* EXERCISE BRIEF *
Repeat, line for line, only the span that opens at the "Task: Click the End Date input field" line and closes at the final line below. Skip the pictures.

──────── ENTRIES SHOWN ────────

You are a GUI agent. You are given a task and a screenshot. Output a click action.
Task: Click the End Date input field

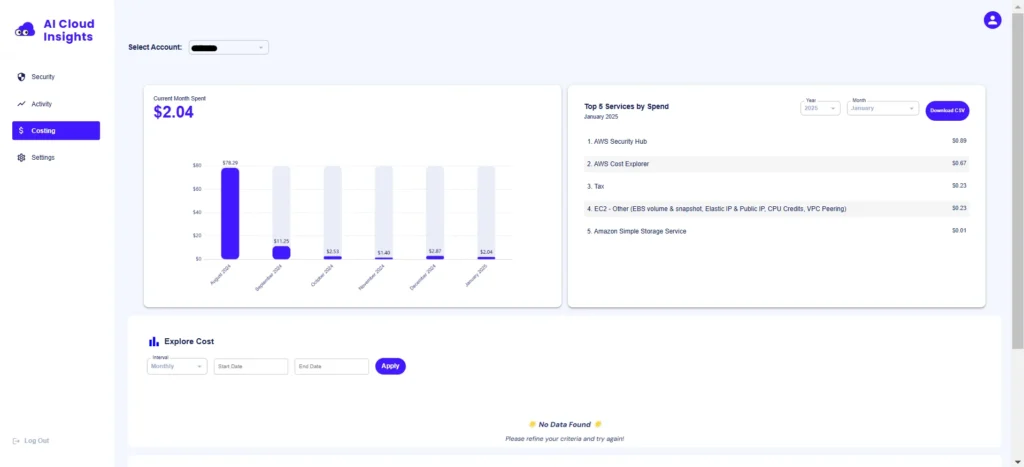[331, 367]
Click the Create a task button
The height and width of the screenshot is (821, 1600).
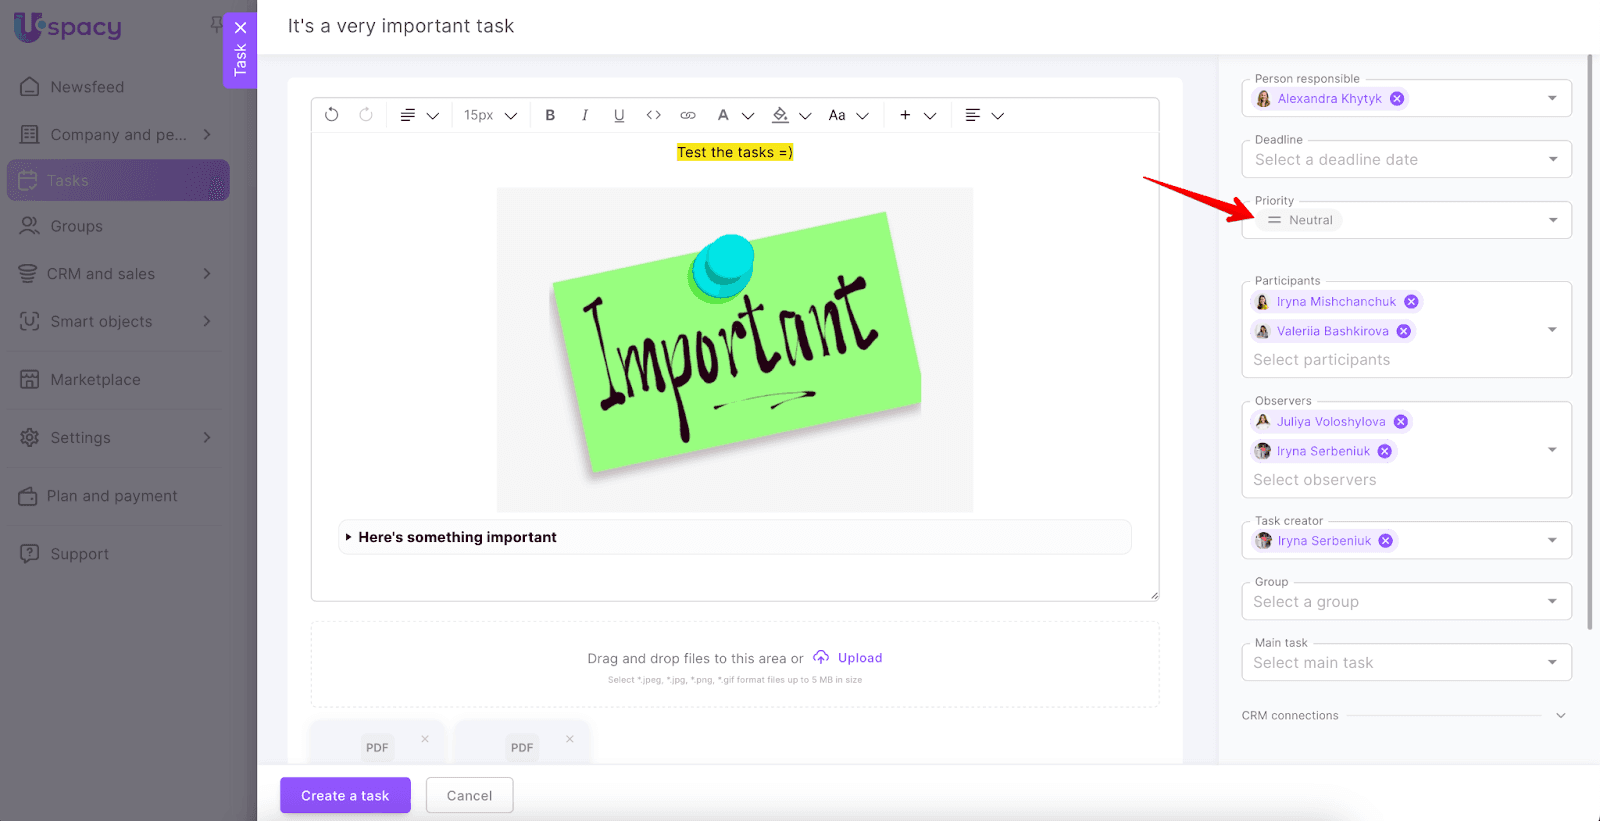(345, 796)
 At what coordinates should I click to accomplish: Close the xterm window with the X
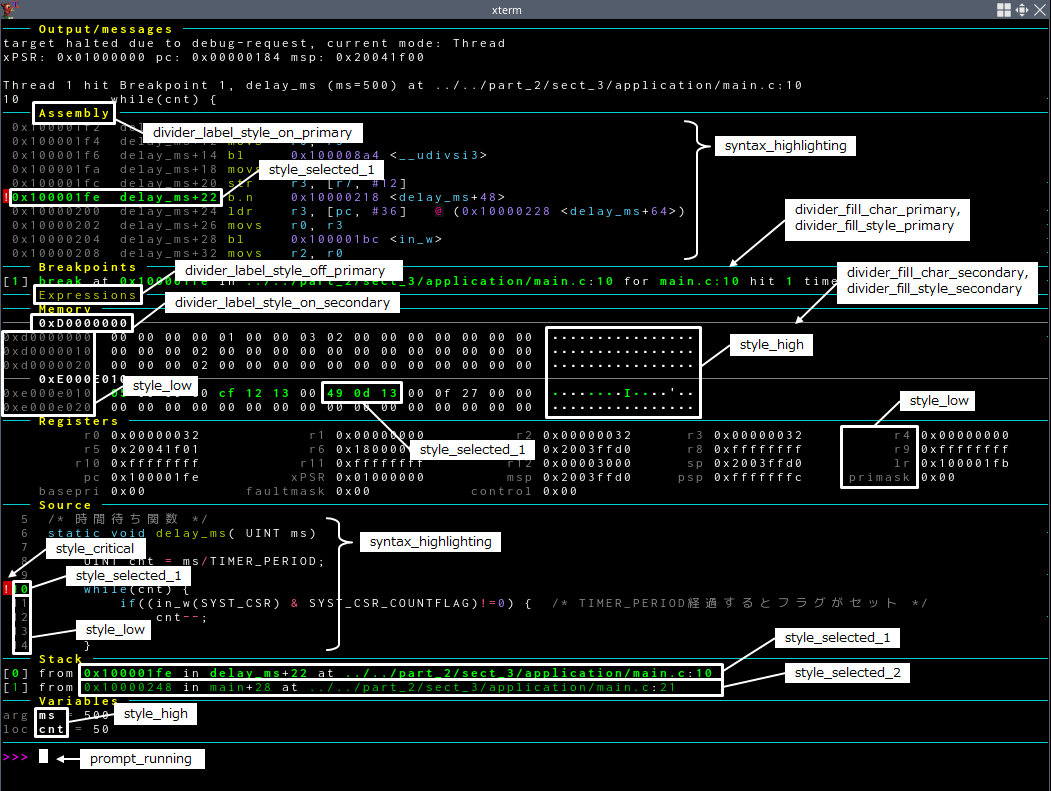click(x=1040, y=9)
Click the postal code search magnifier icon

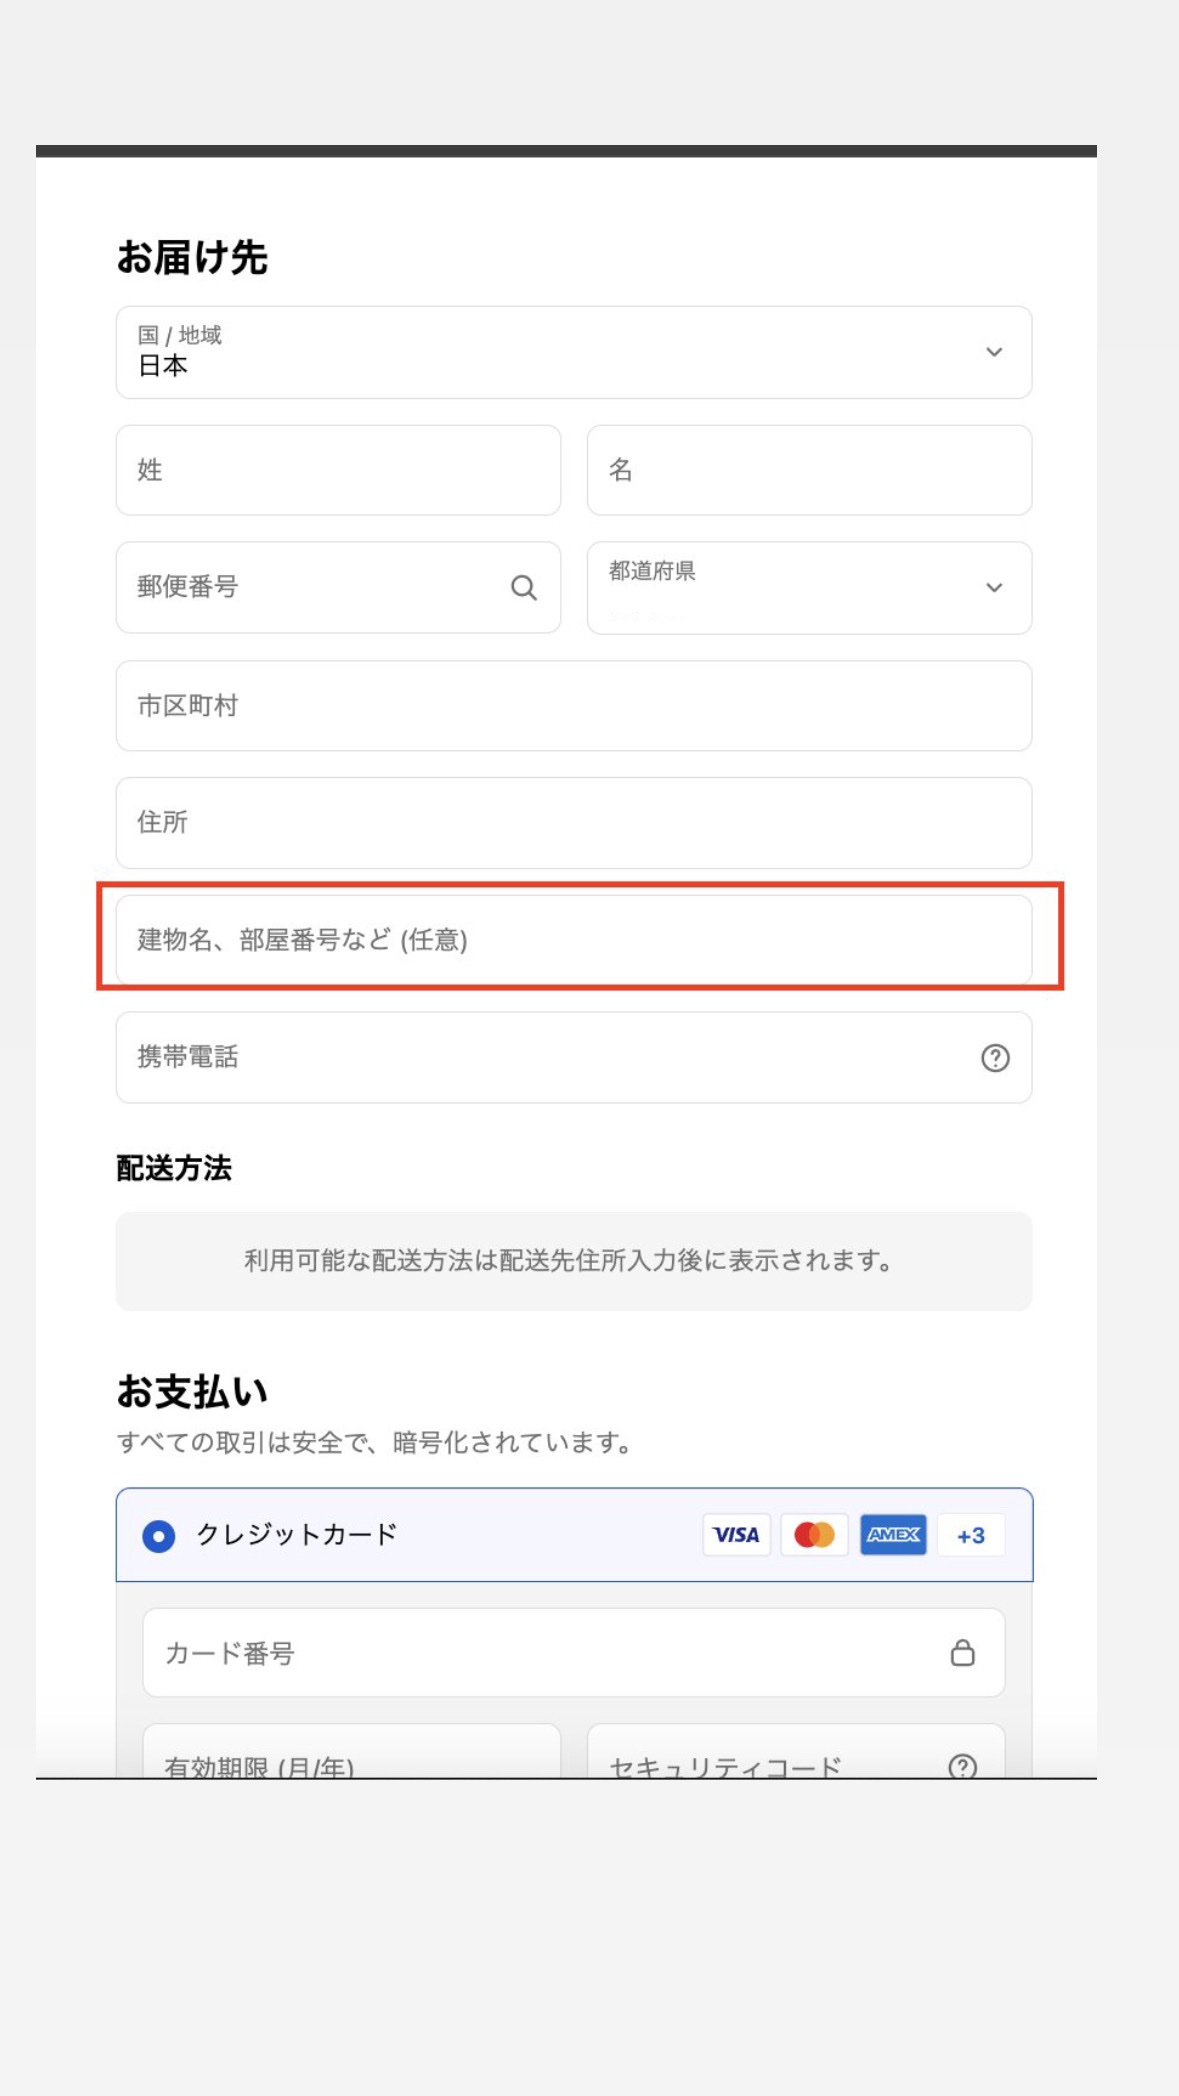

────────

* YOUR SOLUTION *
Task: Click the End Date input field

[331, 367]
Click the Create a task button
The height and width of the screenshot is (821, 1600).
(345, 796)
 At what coordinates should I click to accomplish: Close the xterm window with the X
click(x=1040, y=9)
Click the postal code search magnifier icon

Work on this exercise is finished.